Правка коснулась, в частности, передачи прошедших времен. Одна из новаций Максима Грека — введение книжного перфекта (раньше это время было свойственно только живой речи). С точки зрения Максима, различные формы прошедших времен (имперфект, перфект и аорист) выступали как семантически однородные, поэтому замена одной формы на другую не предполагала радикальной перемены смысла. Например, он заменил сѣдѣ одесную Отца на сѣдѣлъ еси одесную Отца. Целью было избежать омонимии для 2-го и 3-го лица единственного числа2. За это его обвинили в ереси: в славянском восприятии этой формы получалось, что Христос больше не сидит по правую руку от Отца. Максим Грек первым заявляет, что «глагол — это просто глагол», а не божественное проявление. За эти идеи его судят, но он не отступает от грамматического подхода.
* * * * * * *
**ЗАДАНИЕ 1**
В чём, согласно тексту о правке Максима Грека, его обвинили за замену формы прошедшего времени?
**ЗАДАНИЕ 2**
Продолжите текст о правке Максима Грека, начав сразу после его последнего предложения.
Дальнейший материал самостоятелен и к тексту отношения не имеет.

**ФРАГМЕНТ ДАННЫХ**
* * * * * * *
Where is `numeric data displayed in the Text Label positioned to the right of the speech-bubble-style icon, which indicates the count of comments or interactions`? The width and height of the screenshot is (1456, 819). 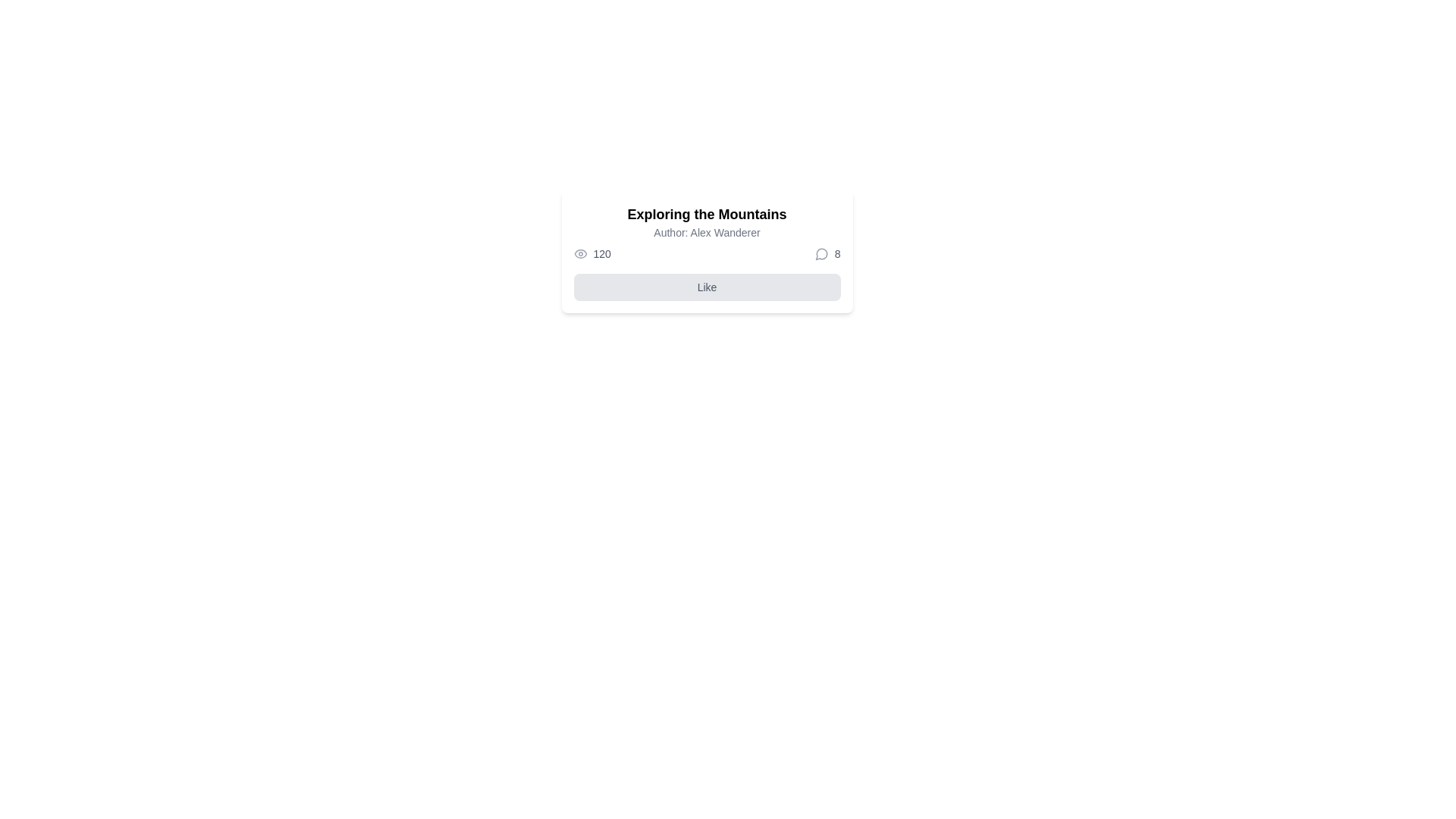
numeric data displayed in the Text Label positioned to the right of the speech-bubble-style icon, which indicates the count of comments or interactions is located at coordinates (836, 253).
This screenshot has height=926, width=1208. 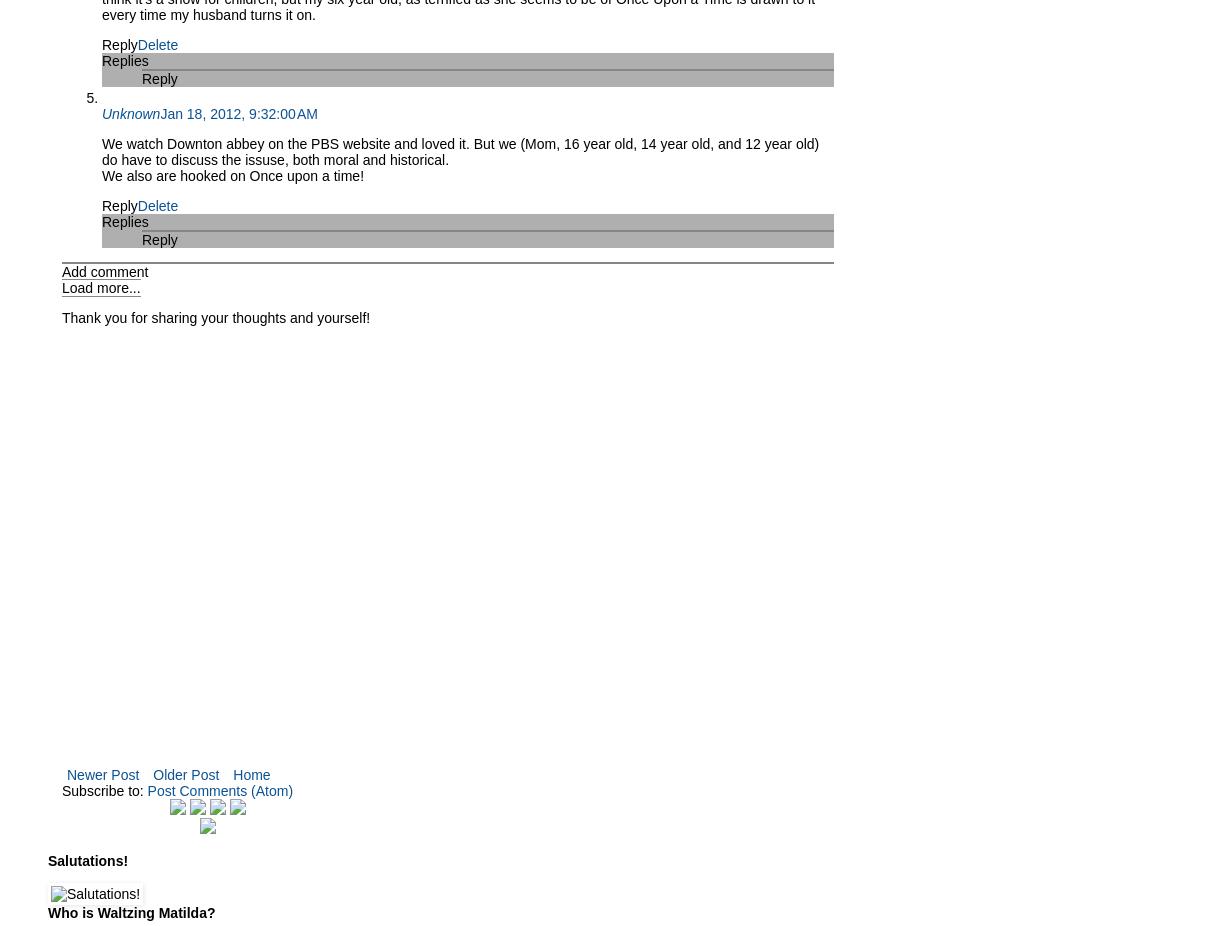 What do you see at coordinates (130, 913) in the screenshot?
I see `'Who is Waltzing Matilda?'` at bounding box center [130, 913].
* * * * * * *
**ПИСЬМЕННЫЙ ОТВЕТ 1**
В ереси.

**ПИСЬМЕННЫЙ ОТВЕТ 2**
Другим сторонником грамматического подхода был Нил Курлятев, инок Троице-Сергиева монастыря, автор предисловия к Псалтири, переведенной Максимом Греком. Нил выступал за отказ от некоторых периферийных элементов, которые не были отражены в правилах и не поддавались грамматической нормализации. Нил считает такие элементы чуждыми, называя их «сербскими» и «болгарскими», и утверждает, что они возникают в силу неправильного понимания книжного языка. Своеобразная попытка провернуть «фарш» второго южнославянского влияния обратно.
Так церковнославянский язык постепенно теряет статус «священного» и приобретает статус «элитарного».
Теперь критерием оценки правильности текста выступает грамматика. Наше представление о грамматиках сформировано юго-западными книжниками (из Великого княжества Литовского и Речи Посполитой); наиболее известны труд Лаврентия Зизания «Грамматика славенская» (1596 год) и Мелетия Смотрицкого «Грамматика» (1618/19 год).
Грамматический подход привел к дифференциации новых вариантов книжного языка. Параллельно с ученым церковнославянским языком, который возник в XVII веке, был избыточно грецизирован и непонятен большинству современников3, продолжал существовать гораздо более свободный гибридный регистр, который ученые авторы не брезговали иногда использовать в своих дневниках.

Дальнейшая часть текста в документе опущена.